===== Data supplied

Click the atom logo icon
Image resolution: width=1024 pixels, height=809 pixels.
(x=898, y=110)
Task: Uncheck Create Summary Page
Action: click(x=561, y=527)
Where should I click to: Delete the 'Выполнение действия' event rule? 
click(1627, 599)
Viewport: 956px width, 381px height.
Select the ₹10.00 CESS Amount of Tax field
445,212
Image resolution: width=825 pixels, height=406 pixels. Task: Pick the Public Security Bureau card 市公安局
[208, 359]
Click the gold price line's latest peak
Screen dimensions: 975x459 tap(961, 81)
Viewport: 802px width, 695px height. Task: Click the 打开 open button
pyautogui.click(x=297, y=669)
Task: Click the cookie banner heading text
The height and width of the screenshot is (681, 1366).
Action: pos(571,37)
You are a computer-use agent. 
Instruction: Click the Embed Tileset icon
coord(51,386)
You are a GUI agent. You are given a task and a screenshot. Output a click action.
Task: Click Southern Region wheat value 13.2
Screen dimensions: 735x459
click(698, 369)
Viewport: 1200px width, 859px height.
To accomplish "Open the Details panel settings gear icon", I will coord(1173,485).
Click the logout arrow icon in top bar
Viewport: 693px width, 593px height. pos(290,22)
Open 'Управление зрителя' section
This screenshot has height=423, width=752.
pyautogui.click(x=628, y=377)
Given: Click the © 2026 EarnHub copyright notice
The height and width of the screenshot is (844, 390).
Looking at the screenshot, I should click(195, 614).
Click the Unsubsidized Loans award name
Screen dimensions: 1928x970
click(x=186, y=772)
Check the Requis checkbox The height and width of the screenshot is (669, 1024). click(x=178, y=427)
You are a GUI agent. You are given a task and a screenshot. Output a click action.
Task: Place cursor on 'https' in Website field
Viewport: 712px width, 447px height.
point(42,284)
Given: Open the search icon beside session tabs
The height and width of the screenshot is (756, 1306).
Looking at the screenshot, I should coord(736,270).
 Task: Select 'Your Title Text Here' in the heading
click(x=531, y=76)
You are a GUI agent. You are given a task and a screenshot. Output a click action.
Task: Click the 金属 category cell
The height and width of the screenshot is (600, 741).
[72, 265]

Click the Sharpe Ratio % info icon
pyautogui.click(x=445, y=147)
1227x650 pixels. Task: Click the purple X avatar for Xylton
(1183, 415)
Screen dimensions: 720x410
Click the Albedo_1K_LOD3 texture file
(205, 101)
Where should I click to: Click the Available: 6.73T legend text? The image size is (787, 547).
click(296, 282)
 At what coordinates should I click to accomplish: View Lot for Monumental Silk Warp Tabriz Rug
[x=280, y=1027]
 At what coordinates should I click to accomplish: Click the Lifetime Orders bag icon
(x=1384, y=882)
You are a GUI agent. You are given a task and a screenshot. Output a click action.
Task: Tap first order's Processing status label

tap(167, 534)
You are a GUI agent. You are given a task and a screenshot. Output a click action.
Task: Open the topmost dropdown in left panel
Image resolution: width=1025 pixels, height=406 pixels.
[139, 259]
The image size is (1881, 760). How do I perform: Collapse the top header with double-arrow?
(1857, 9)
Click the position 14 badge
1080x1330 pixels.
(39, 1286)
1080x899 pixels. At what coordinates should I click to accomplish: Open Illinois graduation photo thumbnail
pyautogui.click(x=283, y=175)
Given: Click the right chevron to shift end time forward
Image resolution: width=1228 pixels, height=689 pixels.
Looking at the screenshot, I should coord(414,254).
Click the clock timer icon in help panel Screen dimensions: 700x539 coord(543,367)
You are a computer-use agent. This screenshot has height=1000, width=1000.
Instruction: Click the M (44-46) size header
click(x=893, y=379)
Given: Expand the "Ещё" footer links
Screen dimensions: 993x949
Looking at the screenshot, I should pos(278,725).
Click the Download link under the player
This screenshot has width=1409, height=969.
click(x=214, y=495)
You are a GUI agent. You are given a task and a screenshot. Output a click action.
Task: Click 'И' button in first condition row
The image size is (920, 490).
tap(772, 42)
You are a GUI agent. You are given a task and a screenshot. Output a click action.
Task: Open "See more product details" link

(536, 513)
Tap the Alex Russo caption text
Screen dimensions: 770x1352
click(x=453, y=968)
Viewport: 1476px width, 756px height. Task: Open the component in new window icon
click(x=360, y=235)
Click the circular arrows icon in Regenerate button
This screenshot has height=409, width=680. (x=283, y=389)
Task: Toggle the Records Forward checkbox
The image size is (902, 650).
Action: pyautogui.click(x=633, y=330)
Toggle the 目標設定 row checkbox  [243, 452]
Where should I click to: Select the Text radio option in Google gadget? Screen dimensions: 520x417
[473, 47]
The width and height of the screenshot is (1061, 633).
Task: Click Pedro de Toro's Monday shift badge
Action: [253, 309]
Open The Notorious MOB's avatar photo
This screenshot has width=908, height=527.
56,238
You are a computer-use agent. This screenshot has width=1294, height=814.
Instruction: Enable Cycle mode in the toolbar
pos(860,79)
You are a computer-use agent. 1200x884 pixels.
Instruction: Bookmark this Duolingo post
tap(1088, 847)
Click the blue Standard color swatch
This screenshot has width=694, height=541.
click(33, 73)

==========

» **Exercise instructions**
With nothing left out, copy the data above exactly.

» **Written answer**
Click the atom logo icon
Image resolution: width=1024 pixels, height=809 pixels.
(x=898, y=110)
Task: Uncheck Create Summary Page
Action: click(x=561, y=527)
Where should I click to: Delete the 'Выполнение действия' event rule? 
click(1627, 599)
Viewport: 956px width, 381px height.
Select the ₹10.00 CESS Amount of Tax field
445,212
Image resolution: width=825 pixels, height=406 pixels. Task: Pick the Public Security Bureau card 市公安局
[208, 359]
Click the gold price line's latest peak
Screen dimensions: 975x459 tap(961, 81)
Viewport: 802px width, 695px height. Task: Click the 打开 open button
pyautogui.click(x=297, y=669)
Task: Click the cookie banner heading text
The height and width of the screenshot is (681, 1366).
Action: pos(571,37)
You are a computer-use agent. 
Instruction: Click the Embed Tileset icon
coord(51,386)
You are a GUI agent. You are given a task and a screenshot. Output a click action.
Task: Click Southern Region wheat value 13.2
Screen dimensions: 735x459
click(698, 369)
Viewport: 1200px width, 859px height.
To accomplish "Open the Details panel settings gear icon", I will coord(1173,485).
Click the logout arrow icon in top bar
Viewport: 693px width, 593px height. pos(290,22)
Open 'Управление зрителя' section
This screenshot has height=423, width=752.
pyautogui.click(x=628, y=377)
Given: Click the © 2026 EarnHub copyright notice
The height and width of the screenshot is (844, 390).
Looking at the screenshot, I should click(195, 614).
Click the Unsubsidized Loans award name
Screen dimensions: 1928x970
click(x=186, y=772)
Check the Requis checkbox The height and width of the screenshot is (669, 1024). click(x=178, y=427)
You are a GUI agent. You are given a task and a screenshot. Output a click action.
Task: Place cursor on 'https' in Website field
Viewport: 712px width, 447px height.
point(42,284)
Given: Open the search icon beside session tabs
The height and width of the screenshot is (756, 1306).
Looking at the screenshot, I should coord(736,270).
 Task: Select 'Your Title Text Here' in the heading
click(x=531, y=76)
You are a GUI agent. You are given a task and a screenshot. Output a click action.
Task: Click the 金属 category cell
The height and width of the screenshot is (600, 741).
[72, 265]

Click the Sharpe Ratio % info icon
pyautogui.click(x=445, y=147)
1227x650 pixels. Task: Click the purple X avatar for Xylton
(1183, 415)
Screen dimensions: 720x410
Click the Albedo_1K_LOD3 texture file
(205, 101)
Where should I click to: Click the Available: 6.73T legend text? The image size is (787, 547).
click(296, 282)
 At what coordinates should I click to accomplish: View Lot for Monumental Silk Warp Tabriz Rug
[x=280, y=1027]
 At what coordinates should I click to accomplish: Click the Lifetime Orders bag icon
(x=1384, y=882)
You are a GUI agent. You are given a task and a screenshot. Output a click action.
Task: Tap first order's Processing status label

tap(167, 534)
You are a GUI agent. You are given a task and a screenshot. Output a click action.
Task: Open the topmost dropdown in left panel
Image resolution: width=1025 pixels, height=406 pixels.
[139, 259]
The image size is (1881, 760). How do I perform: Collapse the top header with double-arrow?
(1857, 9)
Click the position 14 badge
1080x1330 pixels.
(39, 1286)
1080x899 pixels. At what coordinates should I click to accomplish: Open Illinois graduation photo thumbnail
pyautogui.click(x=283, y=175)
Given: Click the right chevron to shift end time forward
Image resolution: width=1228 pixels, height=689 pixels.
Looking at the screenshot, I should coord(414,254).
Click the clock timer icon in help panel Screen dimensions: 700x539 coord(543,367)
You are a computer-use agent. This screenshot has height=1000, width=1000.
Instruction: Click the M (44-46) size header
click(x=893, y=379)
Given: Expand the "Ещё" footer links
Screen dimensions: 993x949
Looking at the screenshot, I should pos(278,725).
Click the Download link under the player
This screenshot has width=1409, height=969.
click(x=214, y=495)
You are a GUI agent. You are given a task and a screenshot. Output a click action.
Task: Click 'И' button in first condition row
The image size is (920, 490).
tap(772, 42)
You are a GUI agent. You are given a task and a screenshot. Output a click action.
Task: Open "See more product details" link

(536, 513)
Tap the Alex Russo caption text
Screen dimensions: 770x1352
click(x=453, y=968)
Viewport: 1476px width, 756px height. Task: Open the component in new window icon
click(x=360, y=235)
Click the circular arrows icon in Regenerate button
This screenshot has height=409, width=680. (x=283, y=389)
Task: Toggle the Records Forward checkbox
The image size is (902, 650).
Action: pyautogui.click(x=633, y=330)
Toggle the 目標設定 row checkbox  [243, 452]
Where should I click to: Select the Text radio option in Google gadget? Screen dimensions: 520x417
[473, 47]
The width and height of the screenshot is (1061, 633).
Task: Click Pedro de Toro's Monday shift badge
Action: [253, 309]
Open The Notorious MOB's avatar photo
This screenshot has width=908, height=527.
56,238
You are a computer-use agent. This screenshot has width=1294, height=814.
Instruction: Enable Cycle mode in the toolbar
pos(860,79)
You are a computer-use agent. 1200x884 pixels.
Instruction: Bookmark this Duolingo post
tap(1088, 847)
Click the blue Standard color swatch
This screenshot has width=694, height=541.
click(33, 73)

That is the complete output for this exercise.